De l'abbé Stéphane Seminckx sur didoc.be :
Des changements dans le discours de l’Eglise sur la contraception ?
Stéphane Seminckx | Publié le .
La publication récente des actes d’un congrès de l’Académie Pontificale pour la Vie a donné lieu à quelques conjectures sur un changement d’attitude de l’Eglise face à la contraception.
Il y a quelques années, le 5 mars 2014, dans une interview au Corriere della Sera, répondant à un journaliste à propos d’une possible révision de la doctrine de l’Eglise sur le contrôle des naissances, le pape François déclarait : « Tout dépend de la manière dont l’encyclique Humanae Vitae est interprétée. Paul VI lui-même, à la fin de sa vie, recommandait aux confesseurs d’être très miséricordieux et attentifs aux situations concrètes. Mais sa génialité a été prophétique, il a eu le courage de se dresser contre la majorité, de défendre la discipline morale, de faire jouer un frein culturel, de s’opposer au néo-malthusianisme présent et futur. La question n’est pas celle d’un changement de doctrine, mais d’un travail en profondeur, qui fasse en sorte que la pastorale tienne compte des situations et de ce que les gens sont en mesure de faire. »
En 1968, Humanae Vitae, l’encyclique de saint Paul VI « sur le mariage et la régulation des naissances, s’exprimait déjà dans le même sens : « Ne diminuer en rien la salutaire doctrine du Christ est une forme éminente de charité envers les âmes. Mais cela doit toujours être accompagné de la patience et de la bonté dont le Seigneur lui-même a donné l’exemple en traitant avec les hommes. Venu non pour juger, mais pour sauver (cf. Jn 3, 17), il fut certes intransigeant avec le mal, mais miséricordieux envers les personnes.
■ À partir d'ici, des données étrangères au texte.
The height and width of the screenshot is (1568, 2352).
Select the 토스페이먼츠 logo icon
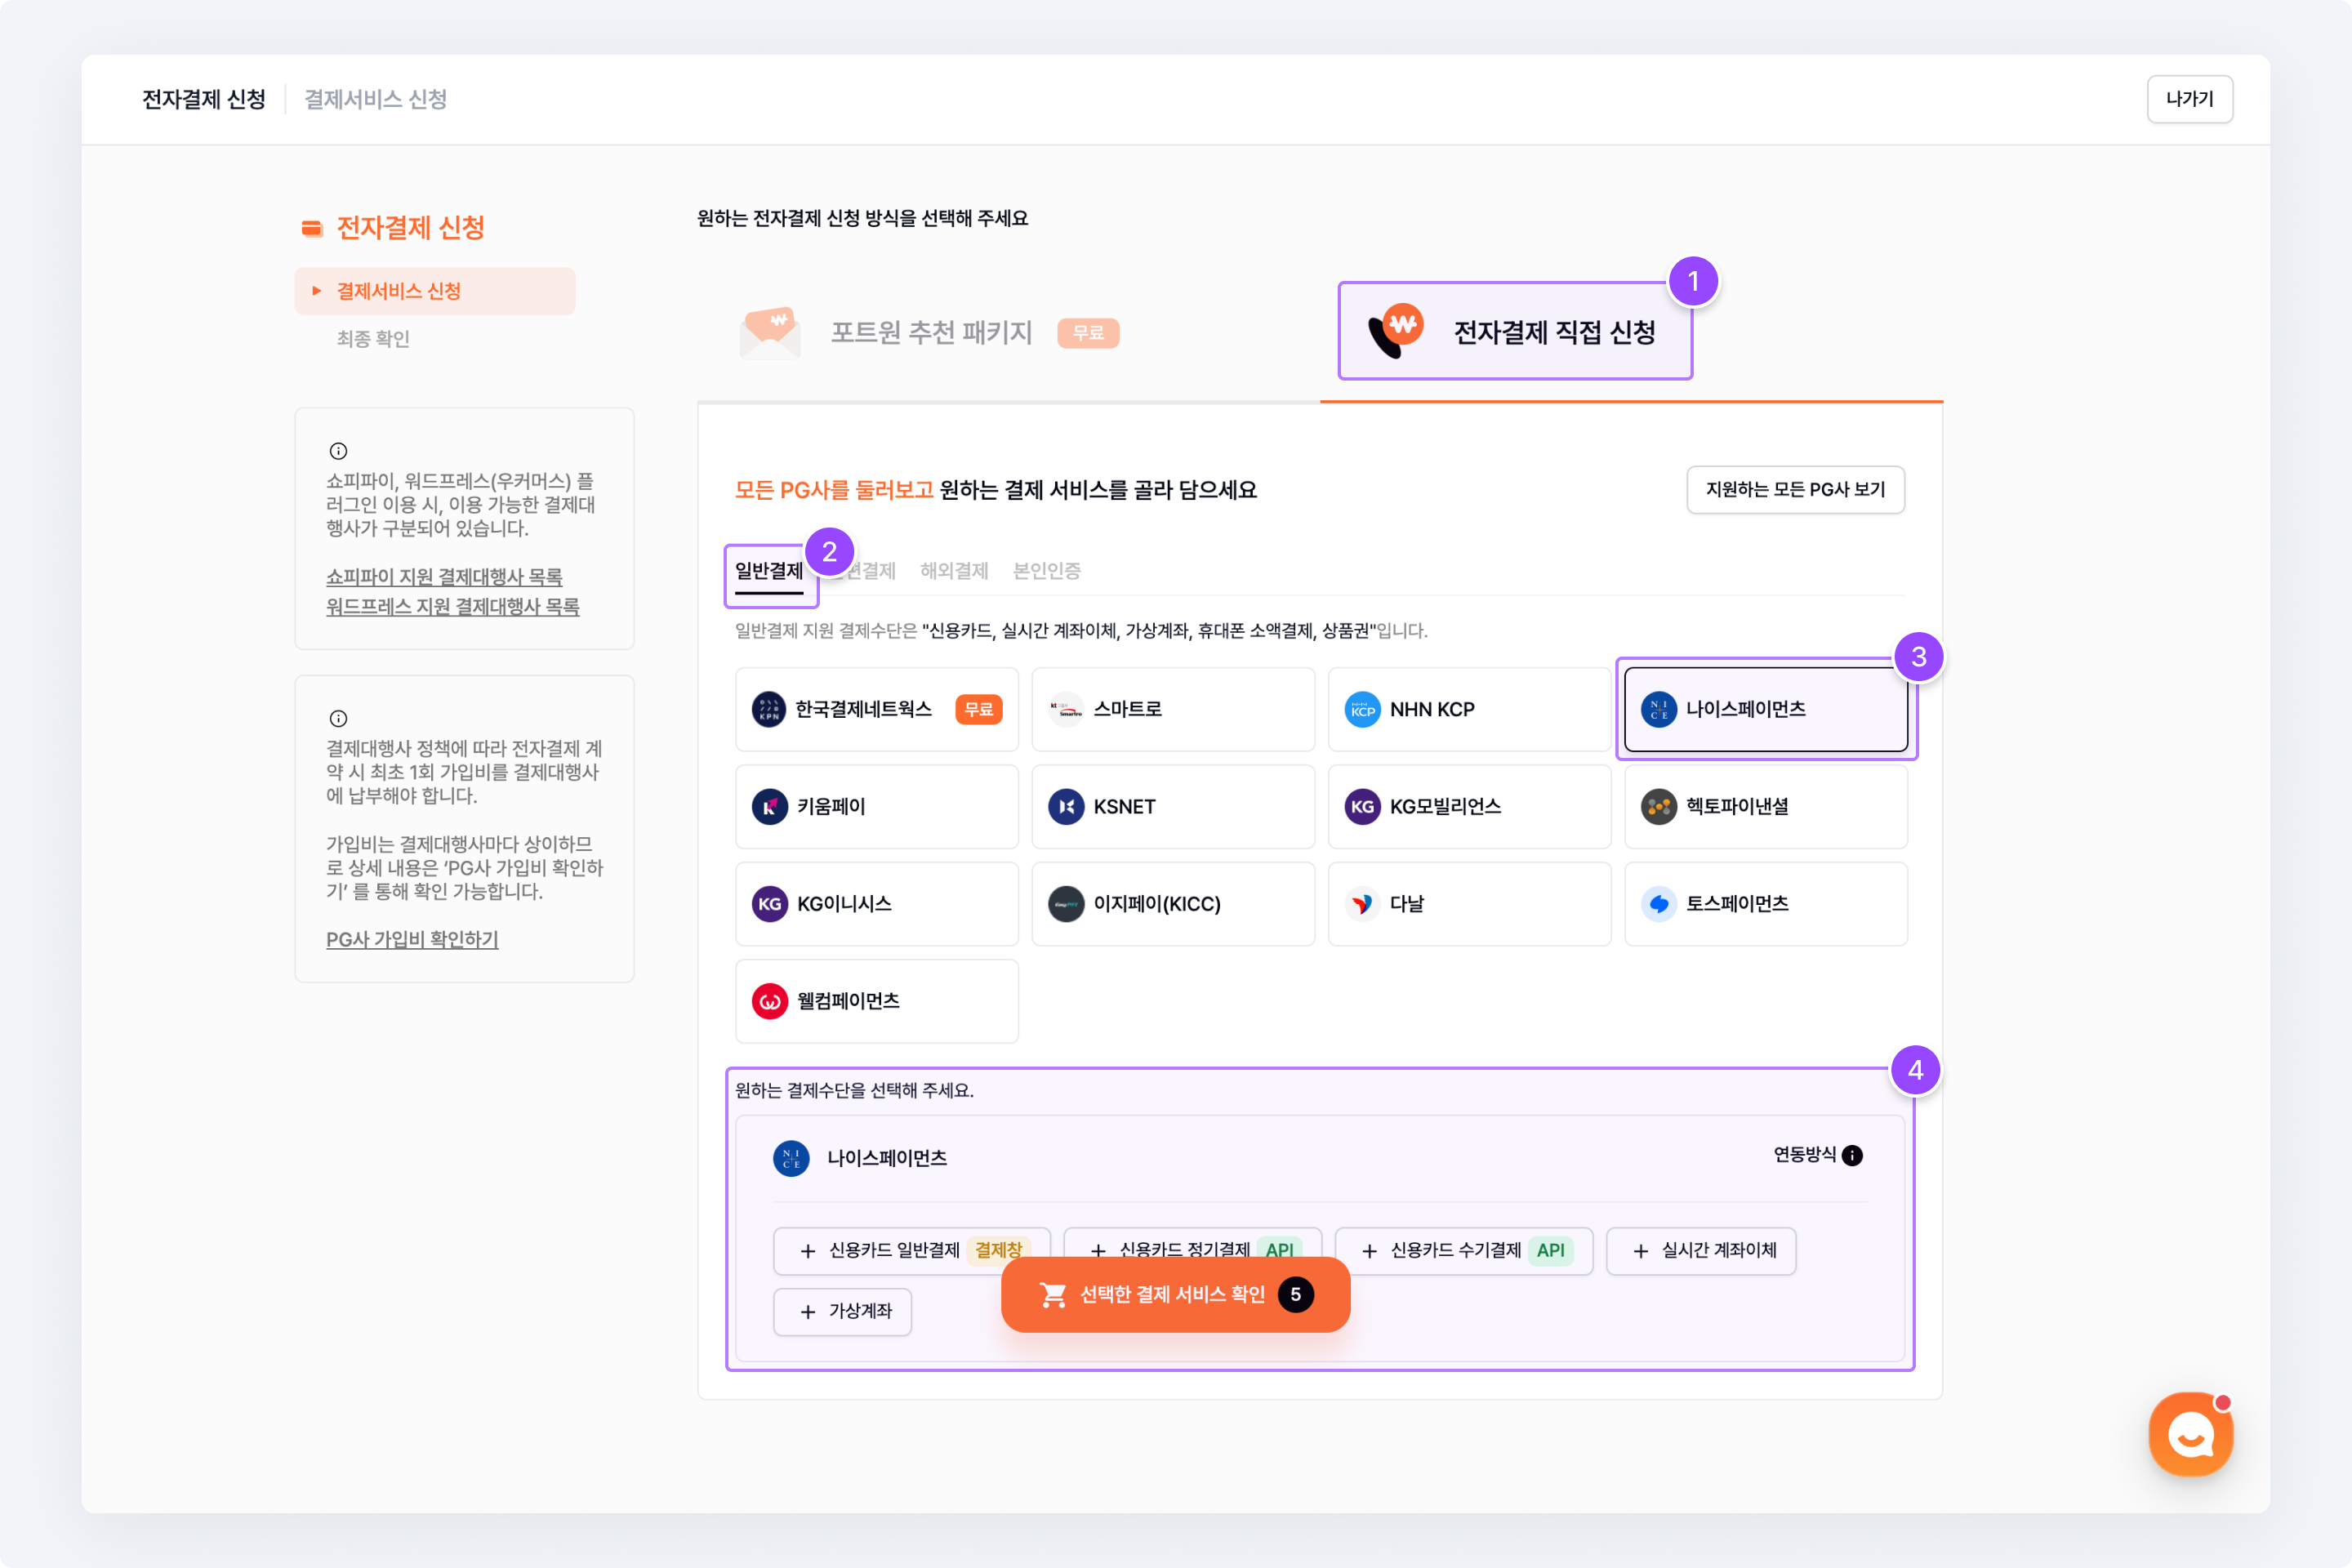point(1659,904)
Au milieu de leurs difficultés, que les époux retrouvent toujours, dans la parole et dans le cœur du prêtre, l’écho de la voix et de l’amour du Rédempteur. » (n. 29)
Le pape François en appelle donc à un « travail en profondeur » dans le domaine pastoral. Mais « la question n’est pas celle d’un changement de doctrine ».
Ce qui ne peut changer
Dans l’exhortation apostolique Amoris Laetitia, qui a suivi les deux synodes récents sur la famille, au n. 80, il y a une phrase qui est pratiquement passée inaperçue : rappelant le sens de l’acte conjugal, dans lequel union et procréation sont indissociables, le pape François conclut en affirmant que « donc, aucun acte génital des époux ne peut nier ce sens », avec une référence explicite aux nn. 11-12 de l’encyclique Humanae Vitae de Paul VI.
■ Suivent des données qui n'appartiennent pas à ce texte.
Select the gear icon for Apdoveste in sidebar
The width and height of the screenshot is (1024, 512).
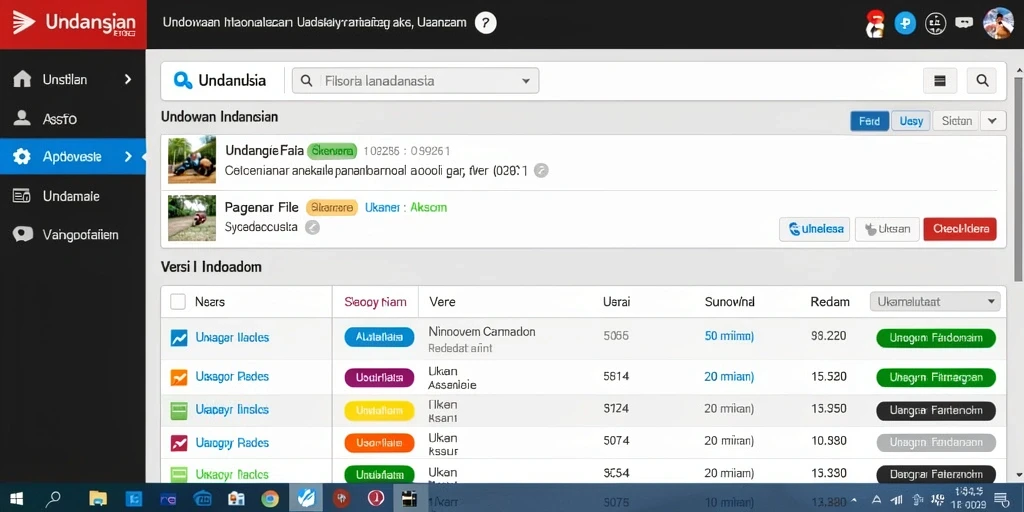pos(22,157)
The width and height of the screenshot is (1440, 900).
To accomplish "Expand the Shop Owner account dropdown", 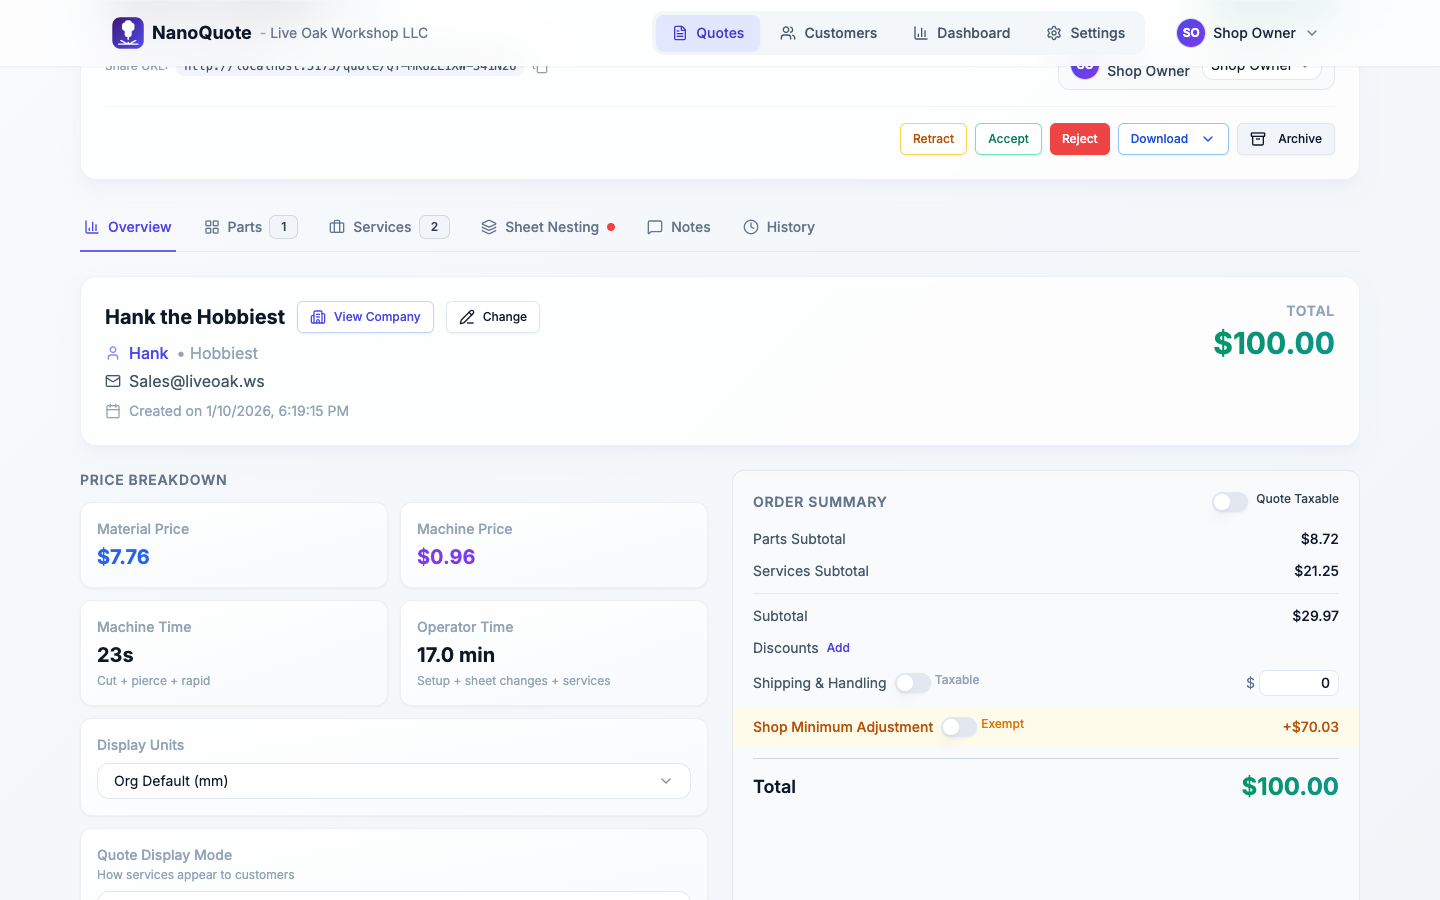I will (1313, 32).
Cette affirmation du pape François confirme l’enseignement de cette encyclique sur un point essentiel : on ne peut jamais, pour aucune raison, dans aucune circonstance, priver de son sens l’acte conjugal. Humanae Vitae le signale au n. 14 : « C’est donc une erreur de penser qu’un acte conjugal rendu volontairement infécond et, par conséquent, intrinsèquement déshonnête, puisse être rendu honnête par l’ensemble d’une vie conjugale féconde. »
C’est un rappel de la pierre angulaire de tout l’agir moral : on ne peut jamais adhérer consciemment et délibérément à une action mauvaise. C’est ainsi qu’on ne peut jamais voler, même si on respecte habituellement la propriété d’autrui. On ne peut jamais tromper son conjoint même si on lui est généralement fidèle. On ne peut jamais mentir, même si on dit d’ordinaire la vérité. De même, on ne peut jamais contrefaire l’acte conjugal, même si on le vit bien la plupart du temps.